Precisamente esa es mi lucha ahora, una lucha por la igualdad de oportunidades. Sé que algunos habréis sabido del Erasmus que hice en la Regent's University London, pero ¿os habéis preguntado por qué me sacrifiqué durante más de tres años para lograrlo? ¿creéis acaso que mi ambición era convertirme en la primera persona sordociega Erasmus de Europa? No, nada de eso. Si me sacrifiqué fue simplemente porque quería irme de Erasmus, como puede quererlo cualquiera, y luché por ello, por ello y por allanar el camino de las personas sordociegas que puedan venir detrás.

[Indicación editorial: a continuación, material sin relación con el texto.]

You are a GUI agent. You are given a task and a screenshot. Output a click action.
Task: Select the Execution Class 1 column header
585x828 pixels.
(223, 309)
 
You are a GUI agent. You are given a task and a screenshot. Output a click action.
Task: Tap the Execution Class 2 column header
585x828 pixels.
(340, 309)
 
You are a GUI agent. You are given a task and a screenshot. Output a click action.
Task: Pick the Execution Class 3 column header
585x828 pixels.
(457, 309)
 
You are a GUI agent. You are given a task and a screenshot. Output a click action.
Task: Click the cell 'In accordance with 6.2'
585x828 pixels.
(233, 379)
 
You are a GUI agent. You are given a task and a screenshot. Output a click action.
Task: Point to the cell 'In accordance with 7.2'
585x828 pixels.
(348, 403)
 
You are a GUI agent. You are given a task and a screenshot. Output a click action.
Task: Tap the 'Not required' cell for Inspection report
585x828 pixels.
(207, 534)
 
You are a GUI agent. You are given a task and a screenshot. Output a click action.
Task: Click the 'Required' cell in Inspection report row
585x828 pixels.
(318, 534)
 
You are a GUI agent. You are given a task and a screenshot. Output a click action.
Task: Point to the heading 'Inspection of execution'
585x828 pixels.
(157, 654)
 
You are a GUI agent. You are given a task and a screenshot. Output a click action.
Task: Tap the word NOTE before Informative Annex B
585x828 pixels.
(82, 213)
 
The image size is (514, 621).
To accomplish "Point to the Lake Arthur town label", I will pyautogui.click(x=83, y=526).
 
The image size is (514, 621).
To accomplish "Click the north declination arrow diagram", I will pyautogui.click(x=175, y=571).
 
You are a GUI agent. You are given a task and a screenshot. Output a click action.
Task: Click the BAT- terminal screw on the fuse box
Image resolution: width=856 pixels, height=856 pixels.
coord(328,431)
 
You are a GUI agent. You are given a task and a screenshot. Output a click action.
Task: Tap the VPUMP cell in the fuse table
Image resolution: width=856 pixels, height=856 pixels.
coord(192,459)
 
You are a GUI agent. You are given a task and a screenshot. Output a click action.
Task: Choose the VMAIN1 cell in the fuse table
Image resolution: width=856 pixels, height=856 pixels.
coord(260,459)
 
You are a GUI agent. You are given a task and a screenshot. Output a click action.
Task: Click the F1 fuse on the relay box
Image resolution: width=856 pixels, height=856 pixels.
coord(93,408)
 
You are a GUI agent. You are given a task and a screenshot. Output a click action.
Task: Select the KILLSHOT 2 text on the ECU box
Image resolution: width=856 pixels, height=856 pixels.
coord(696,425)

Os podría contar de mis horas de esfuerzo intentando memorizar las palabras en inglés a la vez que sus pronunciaciones literales equivalentes en español (por ejemplo, "what" sería "guat"), del mes de adaptación que me dejó exhausto a mi llegada a Londres, de mis horas de soledad cuando no conseguía empatizar con nadie o de mis tardes de frustración cuando me bloqueaba redactando los trabajos en inglés. Podría, pero justamente es todo ese sacrificio el que me ha hecho más fuerte y me ha dado la oportunidad de intercambiar esta experiencia con mis compañeras. Porque ahora, al igual que ellas, he aprendido a defenderme en otro idioma, he convivido entre culturas diferentes, he vivido experiencias inolvidables y he conocido otro sistema educativo. Y mi satisfacción es aún mayor ahora que sé con certeza que, como mi padre en su día, he dado el primer paso, un paso al que seguirá el de otra persona sordociega que ya tiene las botas puestas. Porque no avanzamos por ningún camino, hacemos el camino al andar. He salido vencedor de una guerra que ya no es sólo mía.
Pero la lucha no alcanza la tregua y una aerolínea de bajo coste así me lo recordó el pasado 9 de diciembre, día en que, alegando razones de seguridad, me comunicó la imposibilidad de viajar solo en sus aviones de regreso a España desde Londres el día 21 de diciembre, ello a pesar de que reunía los requisitos mínimos para poder viajar sin acompañante. La aerolínea dejó clara su posición desde el momento en que me ofreció como única alternativa la posibilidad de que, por mi cuenta, hiciera una reserva adicional en el mismo vuelo y encontrara una tercera persona que me acompañara. De lo contrario, me dijeron, sólo podían denegarme el vuelo y reembolsarme mi dinero.
Y lo peor de todo es que, al igual que yo, multitud de personas sufren abusos que van desde la denegación del embarque por cuestiones de seguridad hasta la exigencia de viajar con acompañante a su costa, pasando por la obligación de solicitar el servicio de acompañamiento en el aeropuerto con una antelación mínima. Sí, estos abusos vienen reiterándose durante años al amparo de una regulación europea que los permite, una regulación que olvidó hace ya mucho los derechos fundamentales de las personas con discapacidad o movilidad reducida.
Seguro que coincidiréis conmigo en que mi experiencia no fue un problema, sino una oportunidad, una oportunidad para decir basta ya. Basta ya de aerolíneas que justifican conductas discriminatorias en las imperfecciones de la vigente regulación y basta ya de un Parlamento Europeo que, pese a las reivindicaciones del Comité Español de Representantes de Personas con Discapacidad (CERMI), lleva más de año y medio mirando hacia otro lado, como si la cosa no fuera con él. Basta ya de cortarnos las alas a quienes queremos volar. Porque, creedme, que te digan que no puedes volar solo por el mero hecho de tener unas necesidades diferentes a las de los demás duele casi tanto como que te propinen treinta golpes en clase cuando apenas eres un niño de trece años.